Task item:
Only a number is wanted here: how many lines in the records below contain the string "agent".

(Stored data entries)
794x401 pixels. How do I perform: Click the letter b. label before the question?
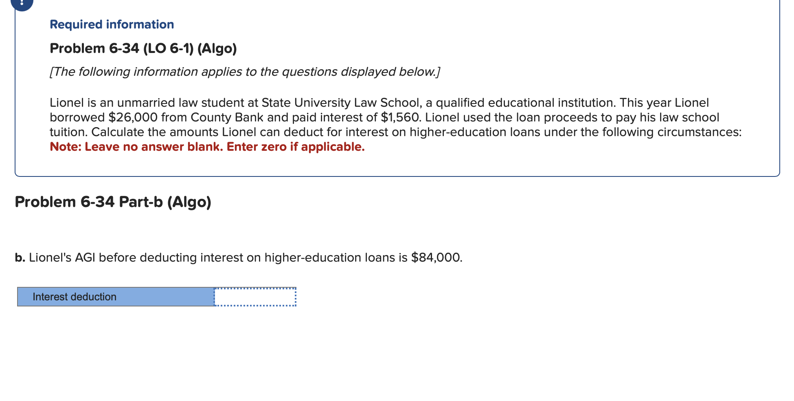pos(20,257)
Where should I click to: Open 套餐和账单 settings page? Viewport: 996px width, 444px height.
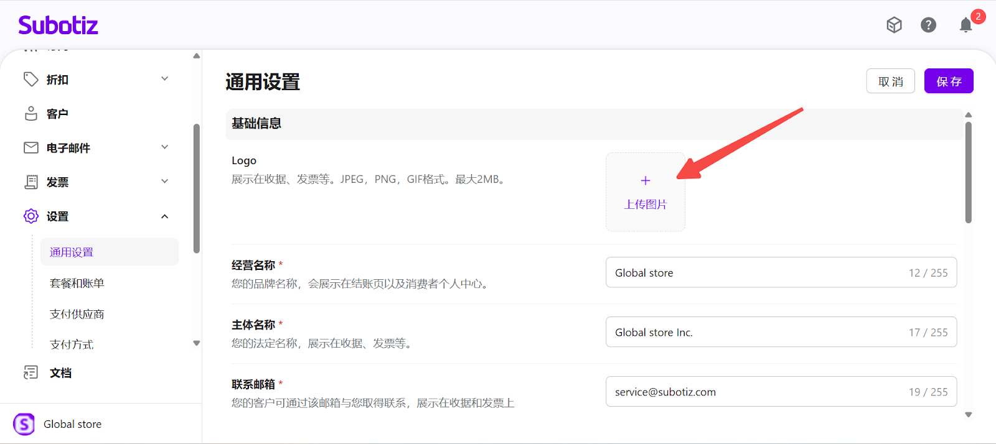[x=77, y=284]
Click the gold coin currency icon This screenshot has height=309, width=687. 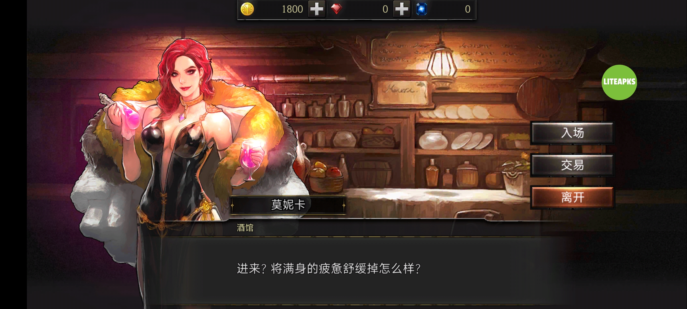247,9
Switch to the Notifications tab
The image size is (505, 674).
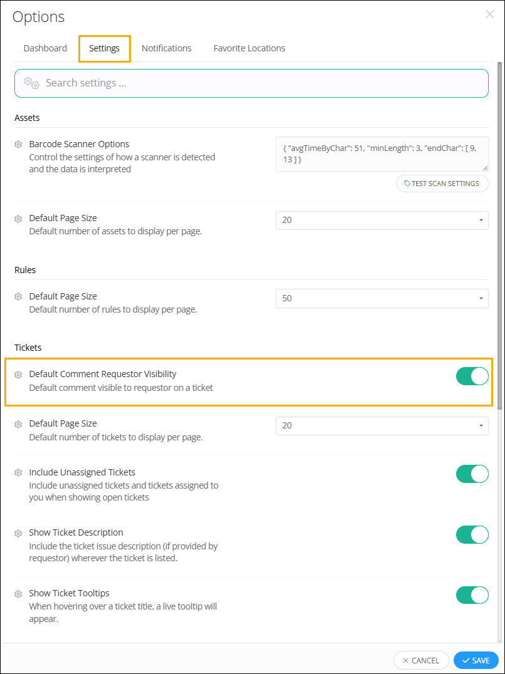(x=166, y=48)
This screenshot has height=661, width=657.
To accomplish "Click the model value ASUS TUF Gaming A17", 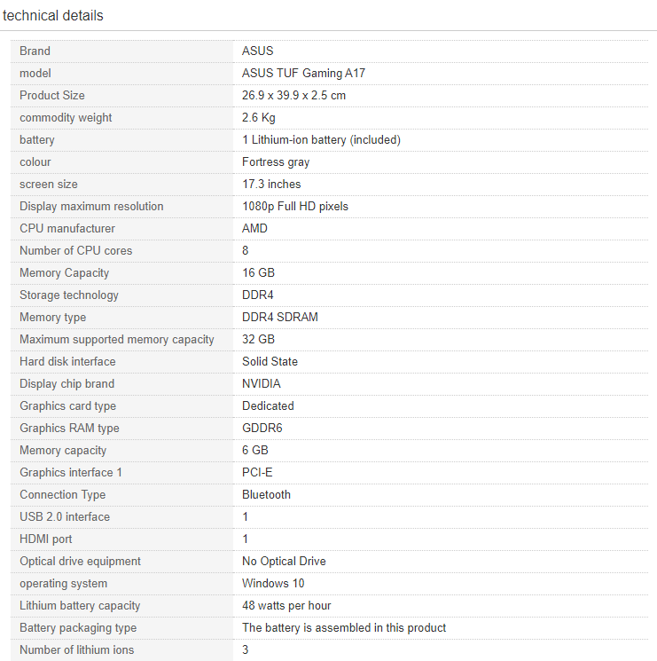I will 303,74.
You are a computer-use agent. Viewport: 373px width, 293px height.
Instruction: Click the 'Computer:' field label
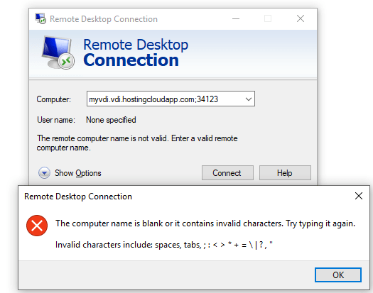(x=53, y=99)
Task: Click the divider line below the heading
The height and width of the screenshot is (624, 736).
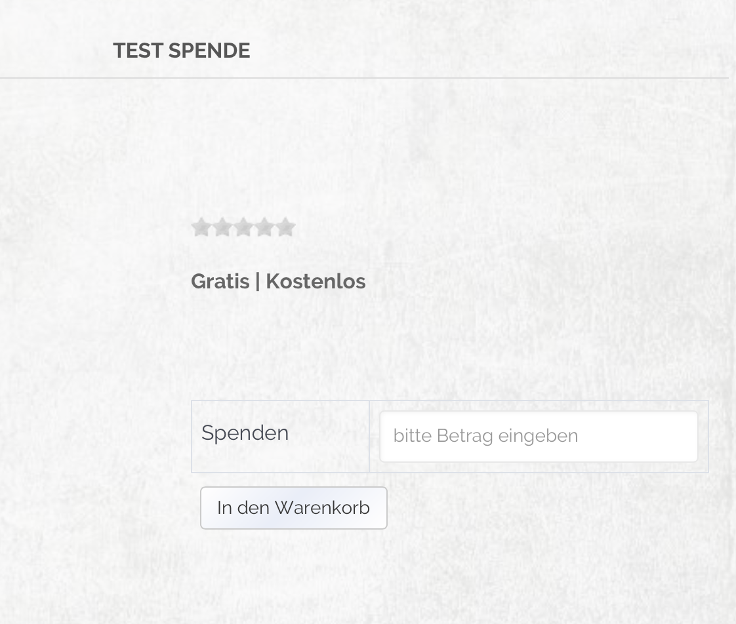Action: coord(364,78)
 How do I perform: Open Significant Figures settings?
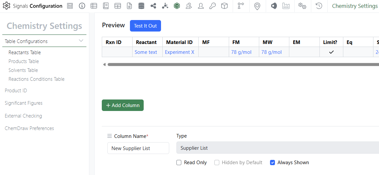tap(24, 103)
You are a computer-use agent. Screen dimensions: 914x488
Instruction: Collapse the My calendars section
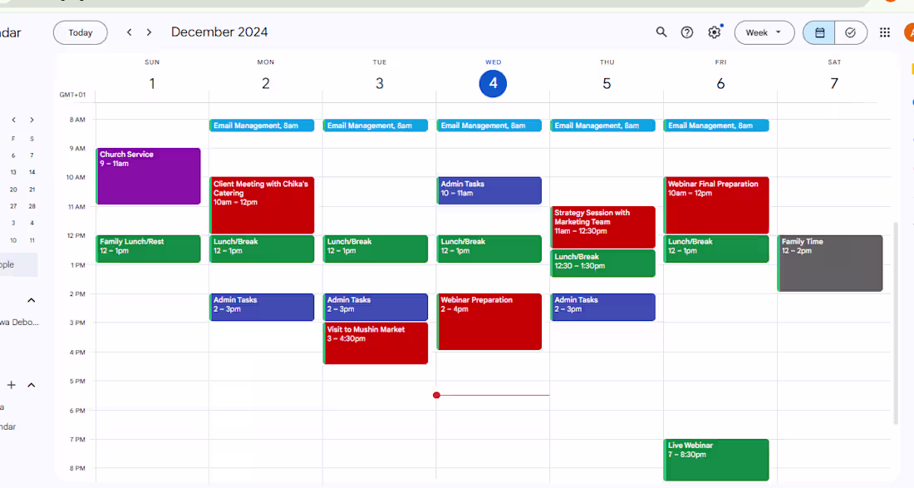31,300
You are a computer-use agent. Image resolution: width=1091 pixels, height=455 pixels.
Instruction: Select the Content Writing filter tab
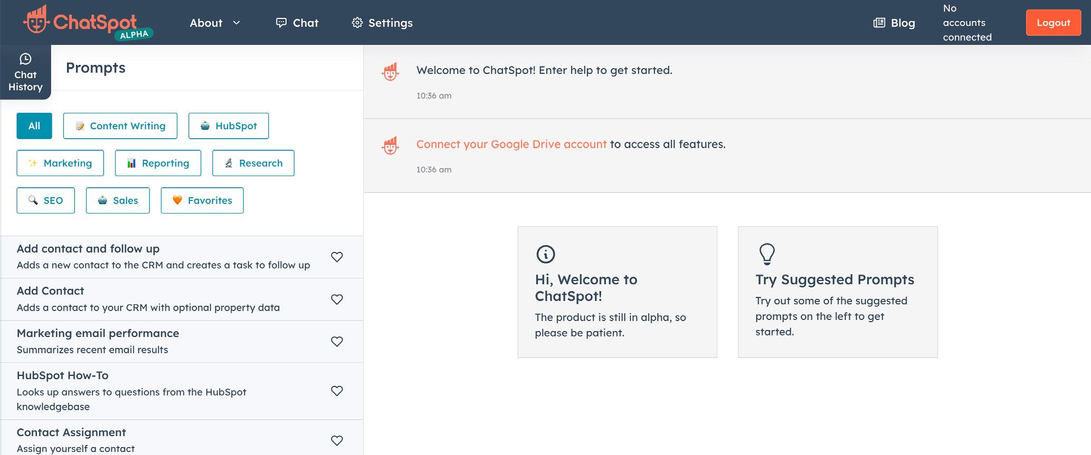[x=120, y=126]
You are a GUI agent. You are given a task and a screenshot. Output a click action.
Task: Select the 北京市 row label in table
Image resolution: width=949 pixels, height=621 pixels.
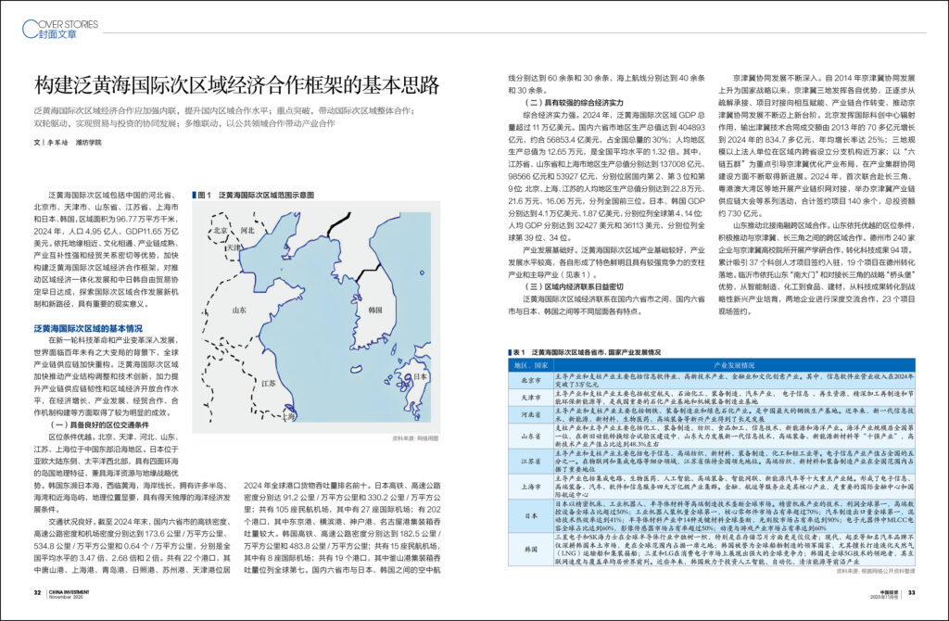point(532,380)

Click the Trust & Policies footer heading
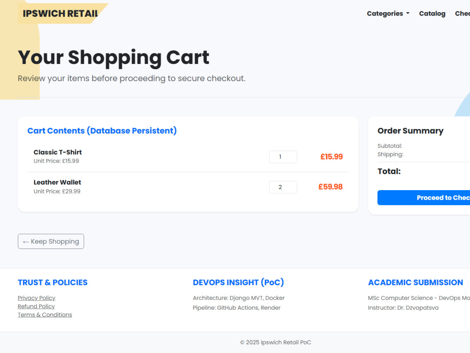pos(53,282)
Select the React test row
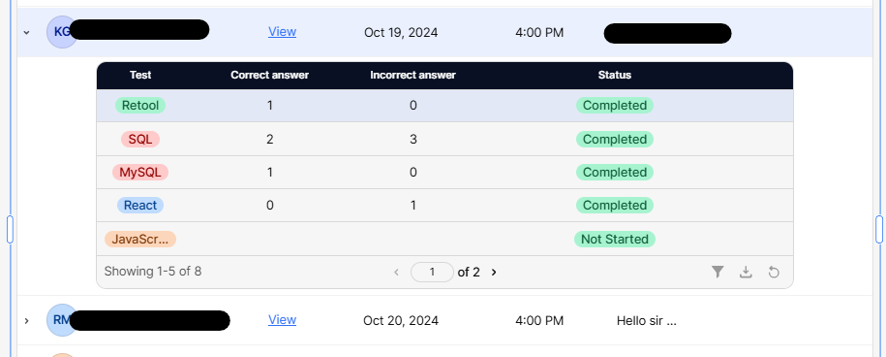 [x=444, y=206]
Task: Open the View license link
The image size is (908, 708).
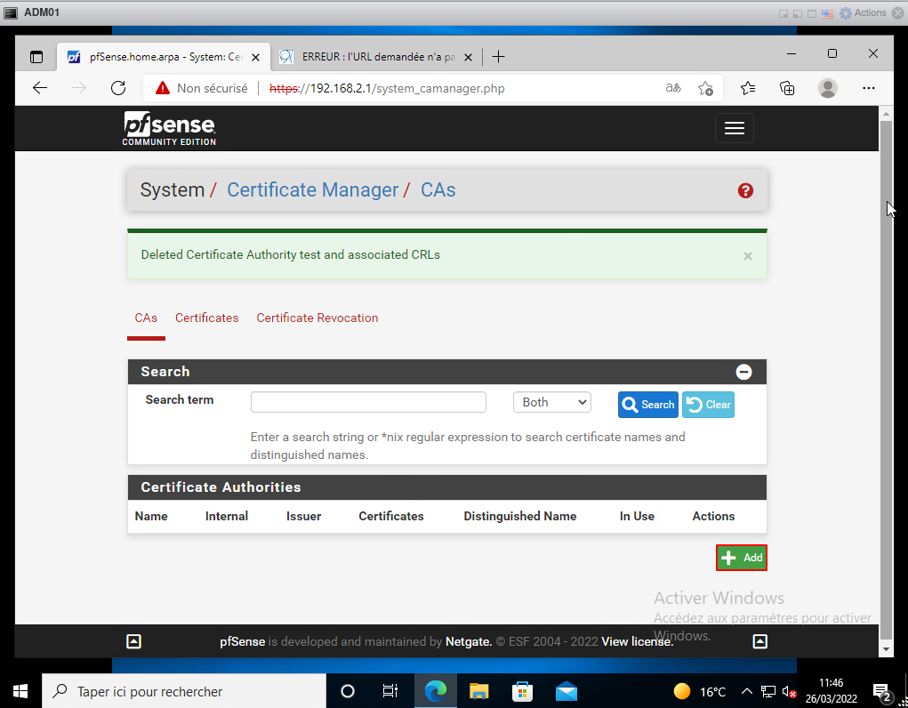Action: tap(637, 641)

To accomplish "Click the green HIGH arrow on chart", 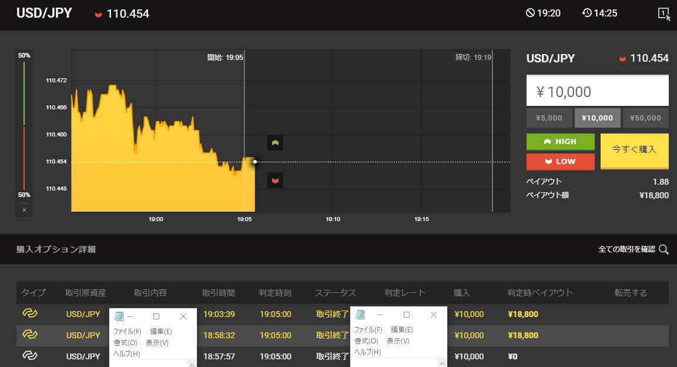I will click(275, 143).
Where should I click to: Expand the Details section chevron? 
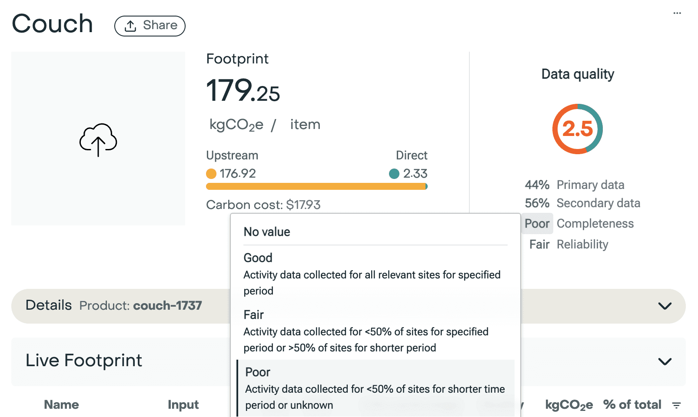[x=665, y=306]
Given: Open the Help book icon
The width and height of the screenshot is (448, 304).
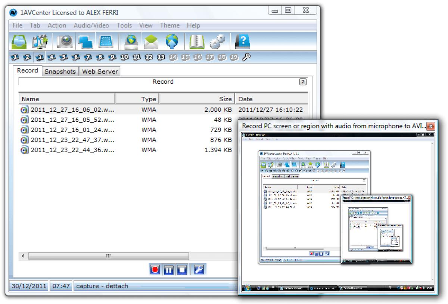Looking at the screenshot, I should tap(243, 41).
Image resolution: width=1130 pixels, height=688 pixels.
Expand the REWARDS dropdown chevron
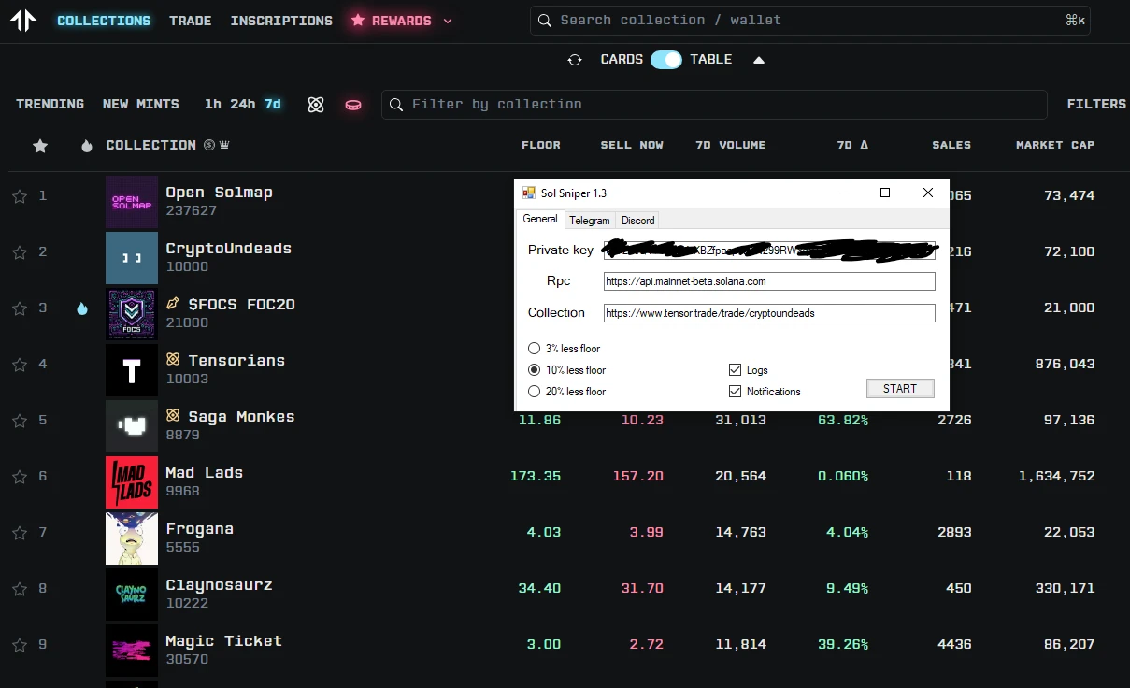coord(448,21)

Your response:
4